Well, if I am not drunk, I am mad, replied Syme with perfect calm; but I trust I can behave like a gentleman in either condition. |
There has been plenty written over the 108 years since
publication of G. K. Chesterton’s most famous novel, a novel that has never once
been out of print in all those years, so to attempt to add to the weight of
critical acclaim is futile. In fact, rather than read the rest of this post why
not go and download it for free, read it yourself, and then check out The American
Chesterton Society. Go on!
However, for my own personal reasons I want to record my
reaction. The quick plot summary, if that’s even possible, sees rebel-against-rebelliousness
and poet Gabriel Syme inveigle his way into the supreme council of anarchists
ostensibly to uncover a murderous plot. He soon discovers that all is not as it
seems and there’s even a big surprise at the end (sign-posted clearly throughout).
It’s a spy novel, a detective novel, a novel filled with caricatures and
symbolism, but also a novel that I found to be supernal, in both senses of the
word (ironically but also coincidentally
flaunting one of Elmore Leonard’s rules
of writing - regularly talking about the weather).
The sky features heavily
throughout, and as skies do, mirrors the characters’ sombreness, gravity and
alarm, but also auguring doom and mocking their quotidian, mundane and humdrum anxieties
in places.

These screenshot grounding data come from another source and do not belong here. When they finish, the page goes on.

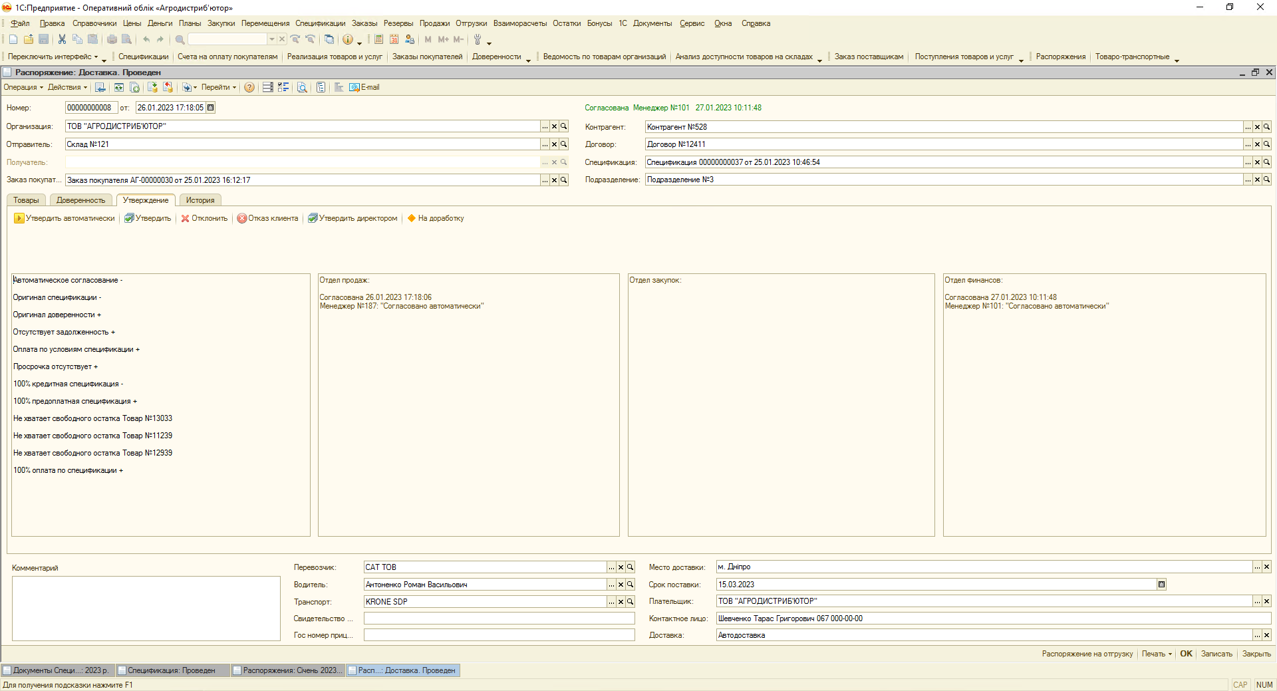Click the Отказ клиента icon button

242,219
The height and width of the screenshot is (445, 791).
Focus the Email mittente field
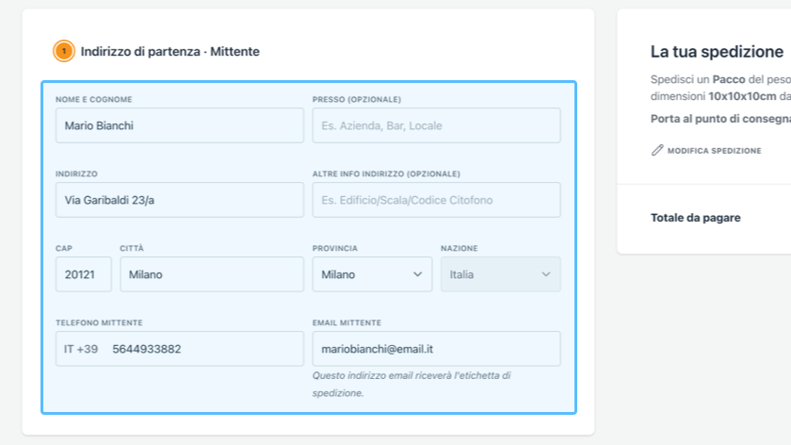point(436,349)
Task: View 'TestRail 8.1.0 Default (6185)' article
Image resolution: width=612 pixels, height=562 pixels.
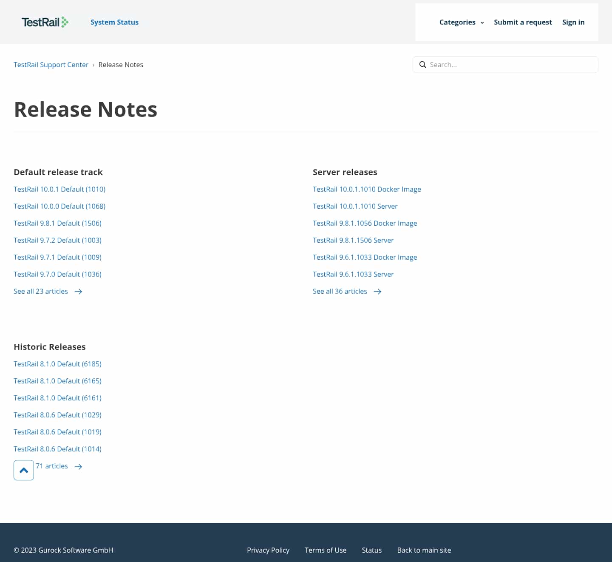Action: (x=57, y=364)
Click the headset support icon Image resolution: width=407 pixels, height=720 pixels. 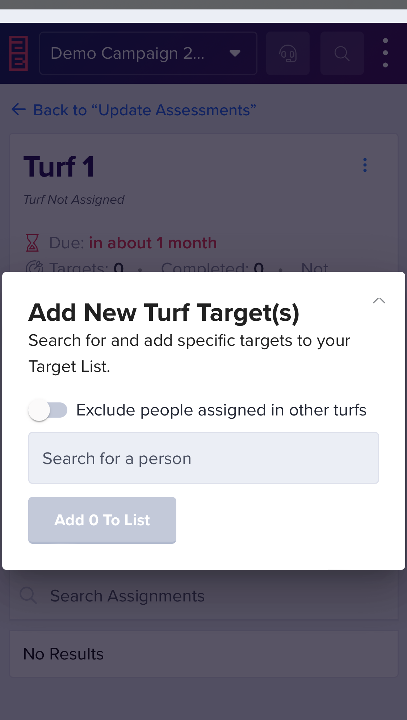[x=288, y=53]

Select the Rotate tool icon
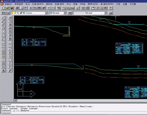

As the backdrop to what has been described as a metaphysical
thriller, it has as large a part to play as the bomb-throwing anarchists and
undercover policemen. But in the other sense of the word, it is an amazing,
intelligent, sublime farce, encompassing philosophical debates and barbed
social commentary, Christian allegory, and filled with symbolic revelations.
And in the end, it was all just one long nightmare. Or was it?